Blue Origin expects to more than double the number of people it flies on its New Shepard suborbital system this year while adding another vehicle to its fleet.
In a presentation at the 24th Annual FAA Commercial Space Transportation Conference Feb. 17, Bob Smith, chief executive of Blue Origin, said the company saw “very robust” demand for those suborbital flights that the company is now working to meet.
“The market is robust. It’s very robust. The challenge for Blue at this point is that we’re actually supply-limited. No business ever wants to be supply-limited when there’s robust demand,” he said. “It’s incumbent on us to go build new vehicles, get them ready and safely go fly, and also safely get our launch cadence up.”
After years of development and a series of uncrewed test flights, Blue Origin made its first crewed New Shepard flight in July 2021, followed by launches in October and December. Those three flights carried 14 people: four each on the first two flights and a full complement of six people on the December launch.
Smith said later that he expects Blue Origin to “easily double” the number of people it flies this year. He declined in a later interview to say how many New Shepard flights, which would include both crewed and payload-only missions, the company has scheduled for this year but said the crewed flights will carry six people each.

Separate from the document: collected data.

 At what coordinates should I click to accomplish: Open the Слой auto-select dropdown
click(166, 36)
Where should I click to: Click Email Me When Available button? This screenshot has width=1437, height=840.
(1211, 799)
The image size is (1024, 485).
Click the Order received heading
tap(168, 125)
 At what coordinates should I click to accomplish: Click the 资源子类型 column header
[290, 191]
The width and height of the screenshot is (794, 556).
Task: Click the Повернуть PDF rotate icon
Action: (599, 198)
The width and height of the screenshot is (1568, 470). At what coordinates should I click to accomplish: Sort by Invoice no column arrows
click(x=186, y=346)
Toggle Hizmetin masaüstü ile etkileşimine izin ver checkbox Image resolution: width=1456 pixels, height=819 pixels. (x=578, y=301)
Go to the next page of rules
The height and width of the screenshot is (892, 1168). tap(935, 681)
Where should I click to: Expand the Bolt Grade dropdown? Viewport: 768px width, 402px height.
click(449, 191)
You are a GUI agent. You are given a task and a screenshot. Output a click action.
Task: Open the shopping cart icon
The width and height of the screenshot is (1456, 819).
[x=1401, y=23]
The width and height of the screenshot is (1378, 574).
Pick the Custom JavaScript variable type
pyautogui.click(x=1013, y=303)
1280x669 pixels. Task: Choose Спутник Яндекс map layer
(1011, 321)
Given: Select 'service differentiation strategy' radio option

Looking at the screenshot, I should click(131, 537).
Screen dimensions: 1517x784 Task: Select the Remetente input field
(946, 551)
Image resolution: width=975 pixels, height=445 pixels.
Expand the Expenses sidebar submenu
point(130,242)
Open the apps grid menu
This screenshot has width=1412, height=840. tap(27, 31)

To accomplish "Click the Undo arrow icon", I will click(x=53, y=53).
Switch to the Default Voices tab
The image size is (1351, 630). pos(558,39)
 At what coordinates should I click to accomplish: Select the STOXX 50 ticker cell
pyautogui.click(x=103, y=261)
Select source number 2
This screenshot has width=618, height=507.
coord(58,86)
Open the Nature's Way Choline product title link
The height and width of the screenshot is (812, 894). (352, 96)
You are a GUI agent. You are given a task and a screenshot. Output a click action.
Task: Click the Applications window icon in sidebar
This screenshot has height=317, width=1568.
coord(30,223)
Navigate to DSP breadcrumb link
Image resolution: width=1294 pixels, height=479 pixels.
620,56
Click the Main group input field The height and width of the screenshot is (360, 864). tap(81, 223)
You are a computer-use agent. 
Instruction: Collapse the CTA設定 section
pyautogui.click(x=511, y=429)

That increase in launches will be enabled in part by a new vehicle that he said the company expects to bring into service this year. It will also require a faster turnaround of vehicles between flights. “That’s the one that we have to be thoughtful about because that’s the place where spaceflight has gotten into trouble,” he said. “We’ve spent a lot of time thinking through how, methodically, to check out a reusable launch system.”
The vehicles were “very clean” after each of those three crewed flights, he said. “Our launch rate is really going to be paced on how much we can convince ourselves that we can take out process and do it well.”
The demand the company sees is based on an auction is conducted last year for a seat on the first crewed flight. The winning bid was $28 million from a Chinese cryptocurrency entrepreneur, Justin Lin, who was unable to go on that flight. In December he announced he instead was buying a dedicated New Shepard flight scheduled for the fourth quarter of 2022.
Blue Origin donated the winning bid to charities, but the company got something else out of the auction. “How do you go to market? How do you establish pricing? How do you actually get demand?” Smith said. “That’s why we ran the auction.”
The auction ensured not only a high price for that first ticket but also a base of future customers and knowledge of their price sensitivities. “Now we have a great understanding of not only, by name, people and what they would pay, but also the volume of people,” he said. “We can see what that curve is from higher prices down to lower prices in terms of volume.”
“We’ve learned a lot of interesting things about the market over the past year,” said Audrey Powers, vice president of New Shepard flight and mission operations at Blue Origin who also flew on the vehicle in October.
She said at the conference that, anecdotally, there seemed to be strong interest in flying on New Shepard even from people who had never considered going to space. “I’ve had so many people coming to me and saying, ‘I would do that in a minute.,’” she said. “There are people whose interests have been sparked by what we did last year.”
Blue Origin’s approach to the market is vastly different from the other leading suborbital space tourism company, Virgin Galactic, which sold tickets at fixed prices. Virgin officially restarted ticket sales to the general public Feb. 16 at a price of $450,000. The company had restarted ticket sales in August 2021 to those who had paid a $1,000 deposit to join its “One Small Step” program and said in November it sold about 100 tickets.
Virgin Galactic’s SpaceShipTwo suborbital spaceplane has not flown since a July launch that carried the company’s founder, Richard Branson, among others. Both the spaceplane and its WhiteKnightTwo carrier aircraft are in an extended maintenance period that will last for much of this year.
In a Feb. 15 statement about those ticket sales, Michael Colglazier, chief executive of Virgin Galactic, said the company has a goal of having 1,000 customers when it starts commercial flights “later this year.” As of November 2021, the company had about 700 customers.
During a later panel discussion at the FAA conference on Feb. 17, Scott McLaughlin, executive director of Spaceport America in New Mexico, said he expected Virgin Galactic to return WhiteKnightTwo to the spaceport this summer after completing maintenance work in Mojave, California, bringing with it a second suborbital spaceplane. “They want to start operations sometime in 2023,” he said, “and what they’ve announced is something on the order of three times a month to get started.”